Ron Rhoades’ announcement late Monday that he is resigning from his chairman-elect position at the National Association of Personal Financial Advisors (NAPFA) took many by surprise in the world of fee-based advisors, especially in view of Rhoades’ growing public profile as an outspoken proponent of the fiduciary standard.
In a self-punishing mea culpa that he sent to reporters, Rhoades (left) said he was stepping down from the NAPFA chairmanship and board after discerning over the past several weeks that he had committed a violation as president and chief compliance officer of ScholarFi, his Alfred, N.Y., firm. At the time of his firm’s formation in September 2011, Rhoades said ScholarFi accepted a total of 11 clients from Florida, which exceeded the threshold of five, and he mistakenly believed he could wait until the first quarter of 2012 to register.
However, Knut Rostad, founder and president of the Institute for the Fiduciary Standard, said that Rhoades’ departure is unlikely to have a negative effect on the conversation about fiduciary duty.
“I think he has been very much present in the conversation for many years, and that’s not going to change,” Rostad said in a phone interview. “Ron’s significant contributions over many years preceded his involvement with NAPFA. Ron walked the walk in how he handled this. He didn’t have to tell the whole world what happened, but he chose to. It’s clear that he took this extremely seriously. He put the interests of NAPFA first, and I think that speaks hugely about Ron.”
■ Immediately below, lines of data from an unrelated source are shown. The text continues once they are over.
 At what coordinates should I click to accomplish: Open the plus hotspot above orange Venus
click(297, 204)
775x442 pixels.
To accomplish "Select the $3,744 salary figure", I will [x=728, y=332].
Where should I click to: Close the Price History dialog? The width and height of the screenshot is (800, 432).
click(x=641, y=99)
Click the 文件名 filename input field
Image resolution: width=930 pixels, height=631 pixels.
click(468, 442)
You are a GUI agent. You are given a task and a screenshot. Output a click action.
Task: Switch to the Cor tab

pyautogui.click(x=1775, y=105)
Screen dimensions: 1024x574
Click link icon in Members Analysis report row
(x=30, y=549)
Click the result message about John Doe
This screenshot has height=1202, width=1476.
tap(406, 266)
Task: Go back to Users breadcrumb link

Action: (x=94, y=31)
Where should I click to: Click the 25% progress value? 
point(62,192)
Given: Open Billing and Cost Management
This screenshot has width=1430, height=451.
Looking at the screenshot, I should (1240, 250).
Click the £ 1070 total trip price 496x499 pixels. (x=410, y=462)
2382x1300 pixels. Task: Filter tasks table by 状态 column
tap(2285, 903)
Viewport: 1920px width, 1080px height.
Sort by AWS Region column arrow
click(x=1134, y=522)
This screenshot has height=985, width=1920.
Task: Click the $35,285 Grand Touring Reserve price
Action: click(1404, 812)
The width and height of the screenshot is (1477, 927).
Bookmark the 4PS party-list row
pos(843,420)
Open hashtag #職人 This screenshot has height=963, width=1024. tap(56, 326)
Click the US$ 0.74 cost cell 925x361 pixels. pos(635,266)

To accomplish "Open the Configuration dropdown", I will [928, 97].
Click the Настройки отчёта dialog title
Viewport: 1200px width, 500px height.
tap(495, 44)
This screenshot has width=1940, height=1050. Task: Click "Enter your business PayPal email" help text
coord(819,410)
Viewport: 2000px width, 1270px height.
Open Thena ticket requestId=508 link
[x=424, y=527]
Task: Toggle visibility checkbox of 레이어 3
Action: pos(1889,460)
Rostad said that he encouraged Rhoades to participate when Rostad led the Committee for the Fiduciary Standard in 2009-’10.
Susan John to Remain as NAPFA Chairwoman While Awaiting Special Election
Rhoades was scheduled to replace NAPFA Chairwoman Susan John on Sept. 1. John will now remain in her post into September until the board holds a special election to fill the vacated chairmanship.
“While my mistake was unintentional, the violation of compliance regulations is nevertheless material in nature,” Rhoades wrote in his announcement. “The mistake made was mine, and mine alone. I accept full responsibility for my personal mistake, and all consequences that may flow therefrom, including the decision by NAPFA to move on without me serving as chair in the coming year.”
This is the second time in 2012 that NAPFA’s pristine reputation has been tarnished. In May, the Securities and Exchange Commission charged former NAPFA Chairman Mark Spangler, who served in the late 1990s, with defrauding clients by secretly funneling approximately $47.7 million of their money into two risky startup companies that Spangler co-founded.